Copy out, word for word, the rows below from the one containing "Given: Expand the Muzică folder in the tree" through the final row, including both.

═══ Records shown

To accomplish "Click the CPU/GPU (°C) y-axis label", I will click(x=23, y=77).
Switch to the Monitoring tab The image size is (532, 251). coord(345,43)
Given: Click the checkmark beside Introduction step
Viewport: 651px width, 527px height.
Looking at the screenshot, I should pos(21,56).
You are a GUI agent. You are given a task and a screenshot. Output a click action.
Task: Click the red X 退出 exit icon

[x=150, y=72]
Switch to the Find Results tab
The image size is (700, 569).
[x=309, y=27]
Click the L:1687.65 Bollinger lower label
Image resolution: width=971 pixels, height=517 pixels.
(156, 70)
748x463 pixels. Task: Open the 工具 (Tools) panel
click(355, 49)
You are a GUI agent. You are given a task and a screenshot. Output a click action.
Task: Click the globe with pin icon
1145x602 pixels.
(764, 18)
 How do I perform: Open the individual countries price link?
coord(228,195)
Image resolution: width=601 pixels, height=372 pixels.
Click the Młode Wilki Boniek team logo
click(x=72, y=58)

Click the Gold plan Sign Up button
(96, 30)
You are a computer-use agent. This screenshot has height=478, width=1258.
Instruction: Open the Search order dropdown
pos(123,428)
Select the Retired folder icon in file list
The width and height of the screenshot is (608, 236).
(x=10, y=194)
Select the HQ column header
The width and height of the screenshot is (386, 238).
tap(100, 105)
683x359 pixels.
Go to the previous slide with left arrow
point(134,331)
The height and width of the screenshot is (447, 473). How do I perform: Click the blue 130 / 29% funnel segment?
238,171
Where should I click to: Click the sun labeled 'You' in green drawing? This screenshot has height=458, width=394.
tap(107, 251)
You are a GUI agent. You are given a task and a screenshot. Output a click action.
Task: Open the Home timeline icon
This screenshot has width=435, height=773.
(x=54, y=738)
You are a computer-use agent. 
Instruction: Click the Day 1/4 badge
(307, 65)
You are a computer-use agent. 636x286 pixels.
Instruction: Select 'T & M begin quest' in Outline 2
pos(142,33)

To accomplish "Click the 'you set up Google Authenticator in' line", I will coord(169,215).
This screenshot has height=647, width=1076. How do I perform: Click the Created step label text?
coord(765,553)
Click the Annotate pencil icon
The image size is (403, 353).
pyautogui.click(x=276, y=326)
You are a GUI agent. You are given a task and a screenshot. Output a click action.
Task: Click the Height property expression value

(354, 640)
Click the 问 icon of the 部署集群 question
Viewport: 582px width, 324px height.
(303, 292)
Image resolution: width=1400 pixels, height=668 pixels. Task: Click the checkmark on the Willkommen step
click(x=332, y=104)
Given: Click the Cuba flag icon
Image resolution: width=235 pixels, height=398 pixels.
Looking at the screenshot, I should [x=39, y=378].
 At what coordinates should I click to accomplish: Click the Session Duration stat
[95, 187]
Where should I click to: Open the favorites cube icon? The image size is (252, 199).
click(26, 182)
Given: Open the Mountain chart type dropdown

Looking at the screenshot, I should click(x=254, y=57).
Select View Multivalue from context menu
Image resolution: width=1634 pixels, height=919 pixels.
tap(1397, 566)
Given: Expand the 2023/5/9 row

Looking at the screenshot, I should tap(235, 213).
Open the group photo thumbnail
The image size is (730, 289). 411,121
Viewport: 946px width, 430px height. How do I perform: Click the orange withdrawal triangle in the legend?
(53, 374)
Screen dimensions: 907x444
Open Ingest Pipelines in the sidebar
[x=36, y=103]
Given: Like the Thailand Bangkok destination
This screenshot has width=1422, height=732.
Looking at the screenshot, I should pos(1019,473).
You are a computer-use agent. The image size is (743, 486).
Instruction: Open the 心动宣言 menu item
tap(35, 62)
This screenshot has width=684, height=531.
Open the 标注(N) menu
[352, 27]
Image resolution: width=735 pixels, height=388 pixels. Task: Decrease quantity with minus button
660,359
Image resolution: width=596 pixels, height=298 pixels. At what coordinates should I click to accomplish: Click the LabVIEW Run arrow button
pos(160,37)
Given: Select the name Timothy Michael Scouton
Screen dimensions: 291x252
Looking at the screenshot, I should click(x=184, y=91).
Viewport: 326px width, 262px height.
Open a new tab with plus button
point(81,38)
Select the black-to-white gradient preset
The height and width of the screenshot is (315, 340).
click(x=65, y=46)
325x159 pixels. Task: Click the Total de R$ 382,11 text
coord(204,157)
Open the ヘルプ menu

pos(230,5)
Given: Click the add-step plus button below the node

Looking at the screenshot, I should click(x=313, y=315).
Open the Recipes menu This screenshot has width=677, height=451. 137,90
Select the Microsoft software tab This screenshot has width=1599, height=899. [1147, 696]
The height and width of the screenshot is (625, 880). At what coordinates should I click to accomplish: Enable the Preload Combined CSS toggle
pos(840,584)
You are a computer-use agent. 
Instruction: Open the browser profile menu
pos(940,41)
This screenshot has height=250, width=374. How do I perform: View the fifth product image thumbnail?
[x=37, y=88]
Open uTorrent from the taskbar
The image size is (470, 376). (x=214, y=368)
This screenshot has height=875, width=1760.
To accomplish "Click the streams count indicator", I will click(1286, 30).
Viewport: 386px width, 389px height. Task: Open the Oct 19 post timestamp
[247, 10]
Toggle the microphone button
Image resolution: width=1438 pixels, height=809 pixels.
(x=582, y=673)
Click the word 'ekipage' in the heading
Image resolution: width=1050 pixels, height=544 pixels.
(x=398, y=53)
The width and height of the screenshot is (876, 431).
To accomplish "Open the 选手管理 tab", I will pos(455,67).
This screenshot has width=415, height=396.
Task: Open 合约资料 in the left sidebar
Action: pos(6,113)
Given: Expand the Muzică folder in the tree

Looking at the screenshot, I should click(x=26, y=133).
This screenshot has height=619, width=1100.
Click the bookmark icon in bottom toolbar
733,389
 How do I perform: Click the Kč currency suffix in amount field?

══════

→ Problem solution:
Given: Expand the Muzică folder in the tree

Looking at the screenshot, I should click(x=26, y=133).
This screenshot has height=619, width=1100.
Click the bookmark icon in bottom toolbar
733,389
 How do I perform: Click the Kč currency suffix in amount field?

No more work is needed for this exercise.